Write out the stretch of lines below that begins at the line with "Click shipping icon for $254.95 row" and ends at the line with "Viewport: 1434px width, 444px", including both, exactly as given and nothing more.
··· Extracted material
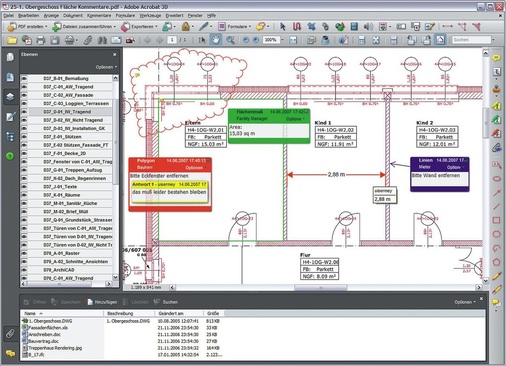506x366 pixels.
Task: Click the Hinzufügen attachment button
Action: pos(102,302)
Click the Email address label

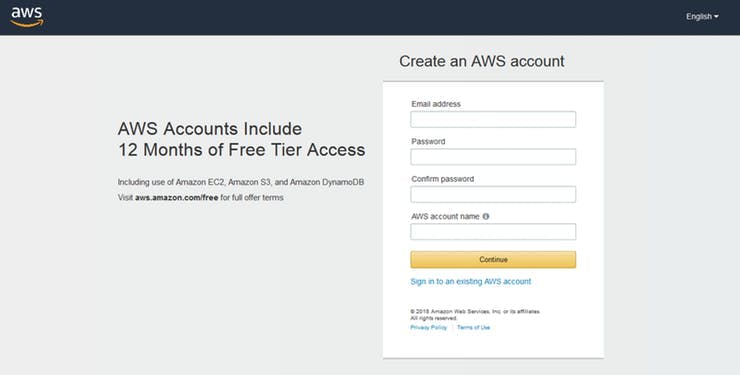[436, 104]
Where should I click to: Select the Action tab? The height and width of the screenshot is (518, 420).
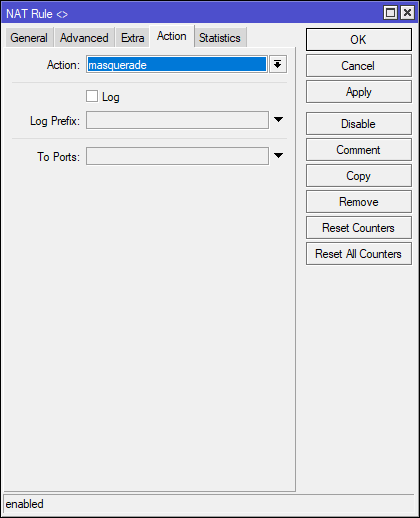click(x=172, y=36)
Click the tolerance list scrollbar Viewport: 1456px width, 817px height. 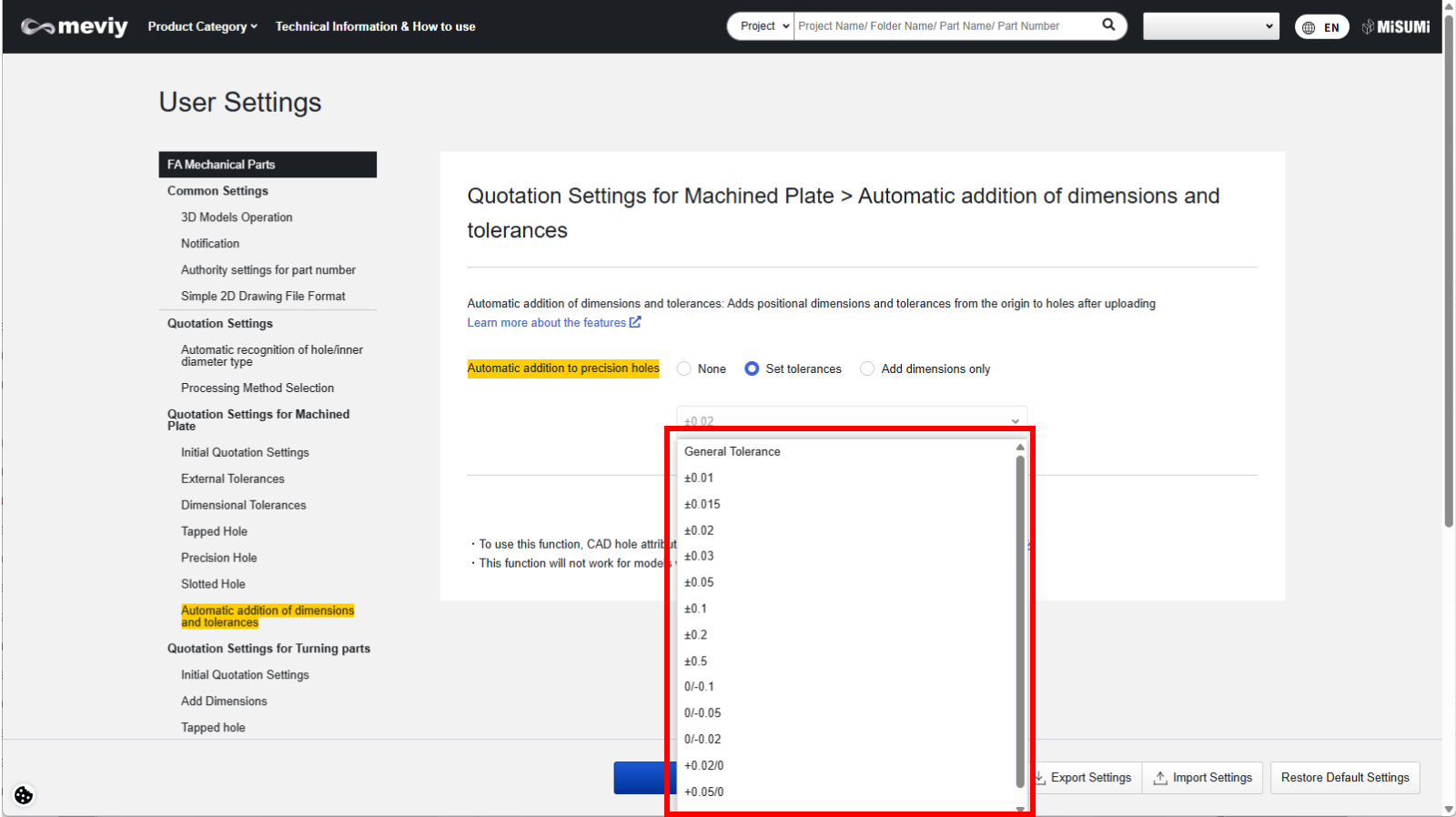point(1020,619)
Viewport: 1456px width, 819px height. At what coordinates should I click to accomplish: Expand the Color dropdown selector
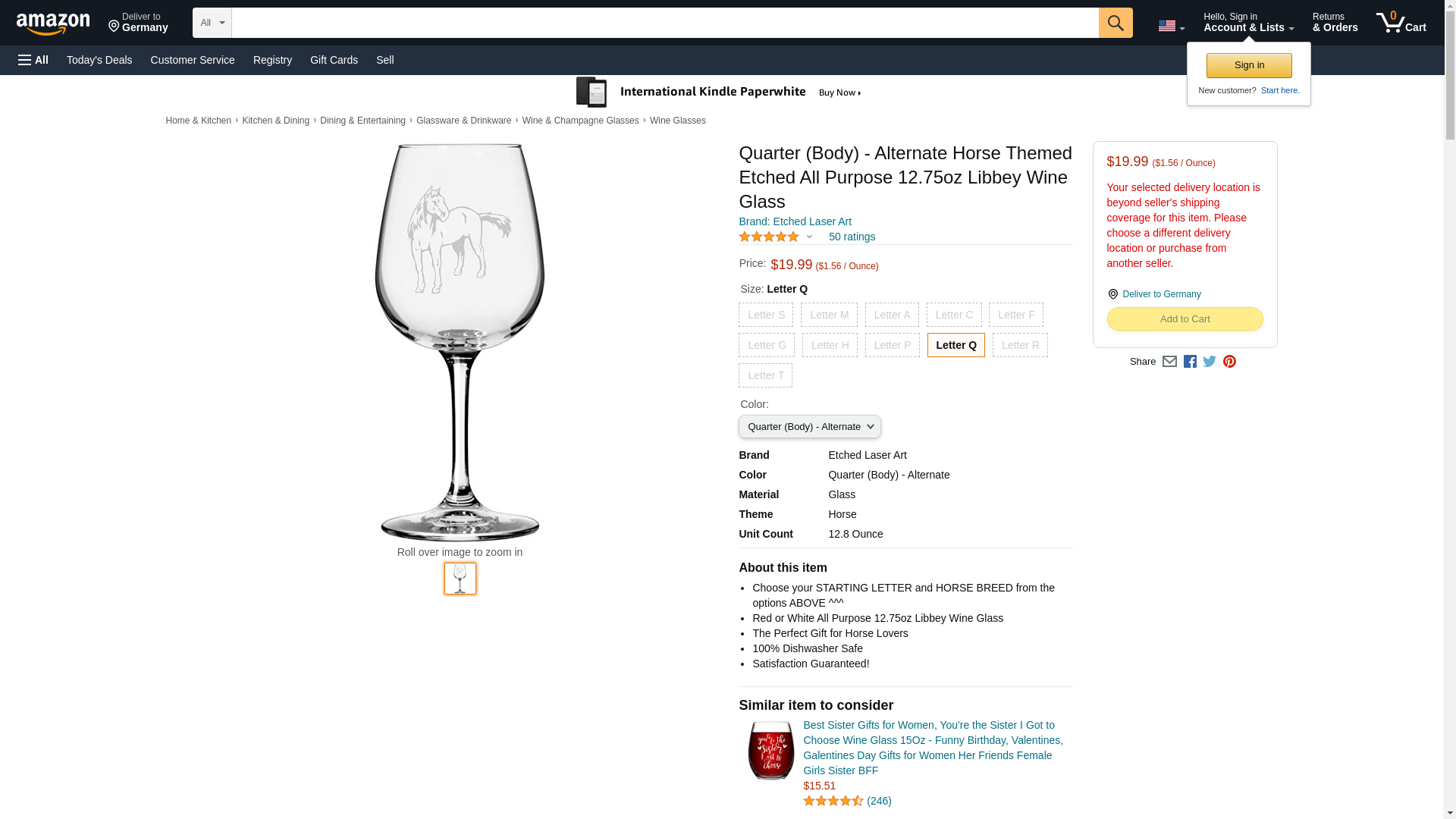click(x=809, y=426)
······
··· Extracted material
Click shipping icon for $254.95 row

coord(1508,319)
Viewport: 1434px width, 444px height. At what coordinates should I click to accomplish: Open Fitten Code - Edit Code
······
*Response to the task*.
Click shipping icon for $254.95 row

coord(1508,319)
Viewport: 1434px width, 444px height. At what coordinates should I click to accomplish: Open Fitten Code - Edit Code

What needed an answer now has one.